[Stored data]:

---------------

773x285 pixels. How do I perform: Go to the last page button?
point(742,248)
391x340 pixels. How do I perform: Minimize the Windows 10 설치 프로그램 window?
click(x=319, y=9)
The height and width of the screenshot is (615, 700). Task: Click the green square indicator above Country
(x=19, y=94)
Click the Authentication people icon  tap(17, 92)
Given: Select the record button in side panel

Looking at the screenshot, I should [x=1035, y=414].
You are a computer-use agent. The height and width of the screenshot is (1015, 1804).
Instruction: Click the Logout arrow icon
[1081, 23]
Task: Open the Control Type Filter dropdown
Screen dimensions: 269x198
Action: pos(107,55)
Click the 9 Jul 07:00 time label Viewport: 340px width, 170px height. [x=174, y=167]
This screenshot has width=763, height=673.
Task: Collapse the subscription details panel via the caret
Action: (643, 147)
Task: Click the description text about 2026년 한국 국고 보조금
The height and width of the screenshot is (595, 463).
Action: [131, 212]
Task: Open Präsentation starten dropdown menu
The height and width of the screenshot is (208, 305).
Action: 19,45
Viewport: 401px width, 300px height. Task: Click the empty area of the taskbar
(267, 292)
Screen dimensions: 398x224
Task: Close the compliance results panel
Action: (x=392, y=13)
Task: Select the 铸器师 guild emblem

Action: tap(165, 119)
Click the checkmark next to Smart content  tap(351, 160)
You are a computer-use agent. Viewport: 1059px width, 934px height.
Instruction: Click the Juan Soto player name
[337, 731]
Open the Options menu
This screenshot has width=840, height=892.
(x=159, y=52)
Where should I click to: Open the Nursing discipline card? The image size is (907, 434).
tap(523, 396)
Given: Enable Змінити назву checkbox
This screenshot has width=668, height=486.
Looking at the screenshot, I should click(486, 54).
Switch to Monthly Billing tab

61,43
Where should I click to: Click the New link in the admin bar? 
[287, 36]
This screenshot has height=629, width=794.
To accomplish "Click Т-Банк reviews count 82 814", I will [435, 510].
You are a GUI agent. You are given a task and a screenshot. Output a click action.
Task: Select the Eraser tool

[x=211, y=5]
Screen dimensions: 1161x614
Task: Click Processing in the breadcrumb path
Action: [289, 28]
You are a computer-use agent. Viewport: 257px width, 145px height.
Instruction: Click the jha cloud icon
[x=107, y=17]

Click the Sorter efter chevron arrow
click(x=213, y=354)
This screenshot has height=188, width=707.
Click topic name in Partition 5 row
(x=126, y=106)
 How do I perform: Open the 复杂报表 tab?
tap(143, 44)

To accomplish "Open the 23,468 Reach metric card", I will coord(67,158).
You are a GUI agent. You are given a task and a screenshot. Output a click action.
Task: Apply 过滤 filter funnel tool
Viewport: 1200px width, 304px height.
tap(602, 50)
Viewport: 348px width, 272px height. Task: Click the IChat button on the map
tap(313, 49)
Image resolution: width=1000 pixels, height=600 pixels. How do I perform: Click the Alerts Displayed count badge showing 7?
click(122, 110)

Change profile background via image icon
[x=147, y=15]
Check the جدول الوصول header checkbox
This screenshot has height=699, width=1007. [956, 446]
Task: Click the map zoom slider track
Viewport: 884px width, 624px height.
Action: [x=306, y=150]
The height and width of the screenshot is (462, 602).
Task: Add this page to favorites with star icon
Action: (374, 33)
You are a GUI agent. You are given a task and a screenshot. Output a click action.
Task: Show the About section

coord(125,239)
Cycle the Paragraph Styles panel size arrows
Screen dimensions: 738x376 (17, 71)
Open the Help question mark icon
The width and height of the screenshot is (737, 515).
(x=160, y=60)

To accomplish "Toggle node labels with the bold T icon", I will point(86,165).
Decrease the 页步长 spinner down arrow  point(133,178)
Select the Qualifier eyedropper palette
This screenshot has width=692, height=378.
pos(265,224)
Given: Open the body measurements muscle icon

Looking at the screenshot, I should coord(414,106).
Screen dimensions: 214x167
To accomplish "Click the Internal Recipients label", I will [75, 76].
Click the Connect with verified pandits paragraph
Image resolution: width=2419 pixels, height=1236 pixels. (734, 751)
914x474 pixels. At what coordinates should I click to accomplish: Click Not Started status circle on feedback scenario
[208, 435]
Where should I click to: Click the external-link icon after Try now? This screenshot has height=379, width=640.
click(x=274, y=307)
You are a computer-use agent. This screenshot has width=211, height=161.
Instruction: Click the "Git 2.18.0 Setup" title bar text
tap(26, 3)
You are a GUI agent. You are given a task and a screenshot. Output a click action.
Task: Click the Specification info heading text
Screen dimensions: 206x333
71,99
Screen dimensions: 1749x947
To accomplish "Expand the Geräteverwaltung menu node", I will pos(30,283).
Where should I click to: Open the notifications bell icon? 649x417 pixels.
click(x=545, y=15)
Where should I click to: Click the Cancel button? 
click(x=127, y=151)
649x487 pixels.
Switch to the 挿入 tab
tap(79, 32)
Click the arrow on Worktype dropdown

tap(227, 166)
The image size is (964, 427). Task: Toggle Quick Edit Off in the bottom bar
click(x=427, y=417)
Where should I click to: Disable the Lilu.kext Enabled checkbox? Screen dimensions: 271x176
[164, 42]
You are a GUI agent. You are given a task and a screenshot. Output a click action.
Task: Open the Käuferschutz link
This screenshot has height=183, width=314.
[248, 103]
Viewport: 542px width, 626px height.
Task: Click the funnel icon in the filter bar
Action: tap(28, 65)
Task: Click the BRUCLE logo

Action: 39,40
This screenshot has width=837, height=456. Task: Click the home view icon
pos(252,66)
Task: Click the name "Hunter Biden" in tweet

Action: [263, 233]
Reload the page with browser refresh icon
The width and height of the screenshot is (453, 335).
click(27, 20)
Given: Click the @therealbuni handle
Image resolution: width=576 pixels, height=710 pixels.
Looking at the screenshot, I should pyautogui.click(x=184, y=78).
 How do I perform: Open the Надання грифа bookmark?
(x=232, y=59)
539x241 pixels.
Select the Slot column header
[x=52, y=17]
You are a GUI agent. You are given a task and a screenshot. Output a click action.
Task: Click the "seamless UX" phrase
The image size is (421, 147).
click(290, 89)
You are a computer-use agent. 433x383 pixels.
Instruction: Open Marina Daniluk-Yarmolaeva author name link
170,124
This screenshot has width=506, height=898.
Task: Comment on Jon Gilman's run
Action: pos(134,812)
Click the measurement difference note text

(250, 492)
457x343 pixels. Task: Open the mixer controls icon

---------------

Output each line of the entries exactly, so that nothing is lost.

[Output below]:
773x285 pixels. How do I perform: Go to the last page button?
point(742,248)
391x340 pixels. How do I perform: Minimize the Windows 10 설치 프로그램 window?
click(x=319, y=9)
The height and width of the screenshot is (615, 700). Task: Click the green square indicator above Country
(x=19, y=94)
Click the Authentication people icon  tap(17, 92)
Given: Select the record button in side panel

Looking at the screenshot, I should [x=1035, y=414].
You are a computer-use agent. The height and width of the screenshot is (1015, 1804).
Instruction: Click the Logout arrow icon
[1081, 23]
Task: Open the Control Type Filter dropdown
Screen dimensions: 269x198
Action: pos(107,55)
Click the 9 Jul 07:00 time label Viewport: 340px width, 170px height. [x=174, y=167]
This screenshot has width=763, height=673.
Task: Collapse the subscription details panel via the caret
Action: (643, 147)
Task: Click the description text about 2026년 한국 국고 보조금
The height and width of the screenshot is (595, 463).
Action: [131, 212]
Task: Open Präsentation starten dropdown menu
The height and width of the screenshot is (208, 305).
Action: 19,45
Viewport: 401px width, 300px height. Task: Click the empty area of the taskbar
(267, 292)
Screen dimensions: 398x224
Task: Close the compliance results panel
Action: (x=392, y=13)
Task: Select the 铸器师 guild emblem

Action: tap(165, 119)
Click the checkmark next to Smart content  tap(351, 160)
You are a computer-use agent. Viewport: 1059px width, 934px height.
Instruction: Click the Juan Soto player name
[337, 731]
Open the Options menu
This screenshot has width=840, height=892.
(x=159, y=52)
Where should I click to: Open the Nursing discipline card? The image size is (907, 434).
tap(523, 396)
Given: Enable Змінити назву checkbox
This screenshot has width=668, height=486.
Looking at the screenshot, I should click(486, 54).
Switch to Monthly Billing tab

61,43
Where should I click to: Click the New link in the admin bar? 
[287, 36]
This screenshot has height=629, width=794.
To accomplish "Click Т-Банк reviews count 82 814", I will [435, 510].
You are a GUI agent. You are given a task and a screenshot. Output a click action.
Task: Select the Eraser tool

[x=211, y=5]
Screen dimensions: 1161x614
Task: Click Processing in the breadcrumb path
Action: [289, 28]
You are a computer-use agent. Viewport: 257px width, 145px height.
Instruction: Click the jha cloud icon
[x=107, y=17]

Click the Sorter efter chevron arrow
click(x=213, y=354)
This screenshot has height=188, width=707.
Click topic name in Partition 5 row
(x=126, y=106)
 How do I perform: Open the 复杂报表 tab?
tap(143, 44)

To accomplish "Open the 23,468 Reach metric card", I will coord(67,158).
You are a GUI agent. You are given a task and a screenshot. Output a click action.
Task: Apply 过滤 filter funnel tool
Viewport: 1200px width, 304px height.
tap(602, 50)
Viewport: 348px width, 272px height. Task: Click the IChat button on the map
tap(313, 49)
Image resolution: width=1000 pixels, height=600 pixels. How do I perform: Click the Alerts Displayed count badge showing 7?
click(122, 110)

Change profile background via image icon
[x=147, y=15]
Check the جدول الوصول header checkbox
This screenshot has height=699, width=1007. [956, 446]
Task: Click the map zoom slider track
Viewport: 884px width, 624px height.
Action: [x=306, y=150]
The height and width of the screenshot is (462, 602).
Task: Add this page to favorites with star icon
Action: (374, 33)
You are a GUI agent. You are given a task and a screenshot. Output a click action.
Task: Show the About section

coord(125,239)
Cycle the Paragraph Styles panel size arrows
Screen dimensions: 738x376 (17, 71)
Open the Help question mark icon
The width and height of the screenshot is (737, 515).
(x=160, y=60)

To accomplish "Toggle node labels with the bold T icon", I will point(86,165).
Decrease the 页步长 spinner down arrow  point(133,178)
Select the Qualifier eyedropper palette
This screenshot has width=692, height=378.
pos(265,224)
Given: Open the body measurements muscle icon

Looking at the screenshot, I should coord(414,106).
Screen dimensions: 214x167
To accomplish "Click the Internal Recipients label", I will [75, 76].
Click the Connect with verified pandits paragraph
Image resolution: width=2419 pixels, height=1236 pixels. (734, 751)
914x474 pixels. At what coordinates should I click to accomplish: Click Not Started status circle on feedback scenario
[208, 435]
Where should I click to: Click the external-link icon after Try now? This screenshot has height=379, width=640.
click(x=274, y=307)
You are a computer-use agent. This screenshot has width=211, height=161.
Instruction: Click the "Git 2.18.0 Setup" title bar text
tap(26, 3)
You are a GUI agent. You are given a task and a screenshot. Output a click action.
Task: Click the Specification info heading text
Screen dimensions: 206x333
71,99
Screen dimensions: 1749x947
To accomplish "Expand the Geräteverwaltung menu node", I will pos(30,283).
Where should I click to: Open the notifications bell icon? 649x417 pixels.
click(x=545, y=15)
Where should I click to: Click the Cancel button? 
click(x=127, y=151)
649x487 pixels.
Switch to the 挿入 tab
tap(79, 32)
Click the arrow on Worktype dropdown

tap(227, 166)
The image size is (964, 427). Task: Toggle Quick Edit Off in the bottom bar
click(x=427, y=417)
Where should I click to: Disable the Lilu.kext Enabled checkbox? Screen dimensions: 271x176
[164, 42]
You are a GUI agent. You are given a task and a screenshot. Output a click action.
Task: Open the Käuferschutz link
This screenshot has height=183, width=314.
[248, 103]
Viewport: 542px width, 626px height.
Task: Click the funnel icon in the filter bar
Action: tap(28, 65)
Task: Click the BRUCLE logo

Action: 39,40
This screenshot has width=837, height=456. Task: Click the home view icon
pos(252,66)
Task: Click the name "Hunter Biden" in tweet

Action: [263, 233]
Reload the page with browser refresh icon
The width and height of the screenshot is (453, 335).
click(27, 20)
Given: Click the @therealbuni handle
Image resolution: width=576 pixels, height=710 pixels.
Looking at the screenshot, I should pyautogui.click(x=184, y=78).
 How do I perform: Open the Надання грифа bookmark?
(x=232, y=59)
539x241 pixels.
Select the Slot column header
[x=52, y=17]
You are a GUI agent. You are given a task and a screenshot. Output a click action.
Task: Click the "seamless UX" phrase
The image size is (421, 147).
click(290, 89)
You are a computer-use agent. 433x383 pixels.
Instruction: Open Marina Daniluk-Yarmolaeva author name link
170,124
This screenshot has width=506, height=898.
Task: Comment on Jon Gilman's run
Action: pos(134,812)
Click the measurement difference note text

(250, 492)
457x343 pixels. Task: Open the mixer controls icon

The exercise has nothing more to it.